Jakarta, Wartapembaruan.co.id - Kekeliruan memahami posisi partai politik (Parpol), politisi parpol dan lembaga legislatif (DPR) karena melihatnya sepotong-sepotong dan mereduksinya semata dalam cara pandang sistem Pemilihan Umum (Pemilu).Celakanya sistem Pemilu legislatif yang proporsional dikontestasikan dan dikomparasikan baik buruknya, efektifitas dan efisiensinya antara tertutup dan terbuka.
Demikian dikemukakan Hasanudin, Koordinator Simpul Aktivis Angkatan 98 (SIAGA 98) yang menilai akibatnya sistem Pemilu proporsional ini, baik tertutup maupun terbuka menjadi buruk keduanya, setidaknya dalam wacana yang berkembang karena argumentasinya yang bersifat politis.
SIAGA 98 memandang bahwa terbuka maupun tertutup dalam sistem Pemilu proporsional adalah sama-sama demokratis dan sama-sama dapat diberi landasan hukum sehingga dapat dilakukan, tergantung pembuat peraturannya (open legal policy).

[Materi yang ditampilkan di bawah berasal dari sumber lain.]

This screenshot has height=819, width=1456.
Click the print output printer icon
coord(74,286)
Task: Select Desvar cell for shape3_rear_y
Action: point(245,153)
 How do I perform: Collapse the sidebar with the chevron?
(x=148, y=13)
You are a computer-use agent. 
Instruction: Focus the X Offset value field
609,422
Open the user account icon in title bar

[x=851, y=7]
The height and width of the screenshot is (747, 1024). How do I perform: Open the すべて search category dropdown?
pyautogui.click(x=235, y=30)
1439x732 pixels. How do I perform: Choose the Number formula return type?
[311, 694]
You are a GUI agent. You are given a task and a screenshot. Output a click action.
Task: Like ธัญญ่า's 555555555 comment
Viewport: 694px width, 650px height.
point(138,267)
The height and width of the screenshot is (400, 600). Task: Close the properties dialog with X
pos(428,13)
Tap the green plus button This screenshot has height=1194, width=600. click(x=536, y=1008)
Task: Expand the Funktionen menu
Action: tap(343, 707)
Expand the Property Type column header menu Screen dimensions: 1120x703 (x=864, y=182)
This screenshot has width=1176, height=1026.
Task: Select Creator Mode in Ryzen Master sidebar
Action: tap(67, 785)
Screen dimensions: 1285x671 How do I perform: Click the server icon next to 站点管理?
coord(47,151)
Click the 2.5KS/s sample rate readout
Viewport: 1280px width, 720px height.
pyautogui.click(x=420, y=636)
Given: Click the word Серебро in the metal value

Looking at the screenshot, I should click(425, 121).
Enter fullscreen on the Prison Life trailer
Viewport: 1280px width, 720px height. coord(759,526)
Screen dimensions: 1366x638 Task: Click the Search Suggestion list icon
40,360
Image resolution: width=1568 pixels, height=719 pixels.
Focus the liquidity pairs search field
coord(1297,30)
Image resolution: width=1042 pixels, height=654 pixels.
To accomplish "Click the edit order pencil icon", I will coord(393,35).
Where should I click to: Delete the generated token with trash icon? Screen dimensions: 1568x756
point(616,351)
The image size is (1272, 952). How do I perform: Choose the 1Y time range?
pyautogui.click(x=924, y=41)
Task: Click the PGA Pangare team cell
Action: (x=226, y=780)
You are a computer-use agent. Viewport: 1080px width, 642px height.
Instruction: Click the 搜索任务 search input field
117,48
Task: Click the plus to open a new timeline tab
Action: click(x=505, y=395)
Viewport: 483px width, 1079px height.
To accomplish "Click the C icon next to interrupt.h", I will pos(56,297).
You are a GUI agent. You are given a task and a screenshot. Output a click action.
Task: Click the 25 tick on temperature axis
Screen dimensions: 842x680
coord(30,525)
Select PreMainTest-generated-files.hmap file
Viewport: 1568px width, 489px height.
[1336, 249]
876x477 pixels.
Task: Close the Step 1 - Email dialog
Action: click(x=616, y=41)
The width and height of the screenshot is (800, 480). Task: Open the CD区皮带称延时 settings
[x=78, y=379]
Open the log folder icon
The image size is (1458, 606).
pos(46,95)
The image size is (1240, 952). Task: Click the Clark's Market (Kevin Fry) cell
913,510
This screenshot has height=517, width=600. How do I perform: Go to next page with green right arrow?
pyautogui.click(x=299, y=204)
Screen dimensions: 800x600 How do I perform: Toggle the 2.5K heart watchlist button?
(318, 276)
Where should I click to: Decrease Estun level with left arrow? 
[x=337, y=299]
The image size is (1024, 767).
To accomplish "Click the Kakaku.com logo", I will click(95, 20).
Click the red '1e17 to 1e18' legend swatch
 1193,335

“Sistem memilih legislatif dapat apa saja diterapkan, baik distrik, proporsional ataupun campuran. Diantaranya tak dapat diuji atau dipersoalkan derajat demokratisnya bahkan menolaknya sebagai tidak demokratis,” ucap Hasanuddin dalam keterangan persnya (14/01/2023).
Sebab, Aktivis 98 ini menegaskan, sistem ini dalam ruang lingkup pelaksanaan demokrasi Pemilu!.
Jadi hentikan kekonyolan memperdebatkan tertutup atau terbuka dalam sistem pemilu proporsional.
Hasanuddin menjelaskan, Dalam hal hendak dicari kesesuaian bangunan demokrasi dalam lembaga legislasi kita, maka membangun sistem rekruitmen anggota legislatif salah satu dari varian proporsional.
“Tertutup atau terbuka haruslah dilihat dan diukur dari dari cara bekerjanya legislatif kita dan sistem yang bekerja di legislatif (DPR),” ujarnya.
Menurutnya, Jika ini ditelusuri dari jejak cara bekerja dan sistem kerja legislasi DPR, yang memperlihatkan dominasi keputusan politik pada partai politik via fraksi.
“Dan bukan orang-perorang, maka semestinya Sistem Pemilu kita agar sebangun dalam konstruksi bekerja legislatif adalah sistem pròporsional tertutup,” tegasnya.
Namun kenyataannya adalah sistem yang digunakan adalah proporsional terbuka. Wajar saja, Hasanuddin berujar, karena bangunan politik legislatif kita tidak terkonstruksi dengan benar.
Setiap produk legislasi, digugat (dimohonkan) diuji kembali oleh partai politik melalui jalur hukum Mahkamah Konstitusi (MK).
“Ini ironis! Dan kekonyolan yang demokratis,” pungkasnya.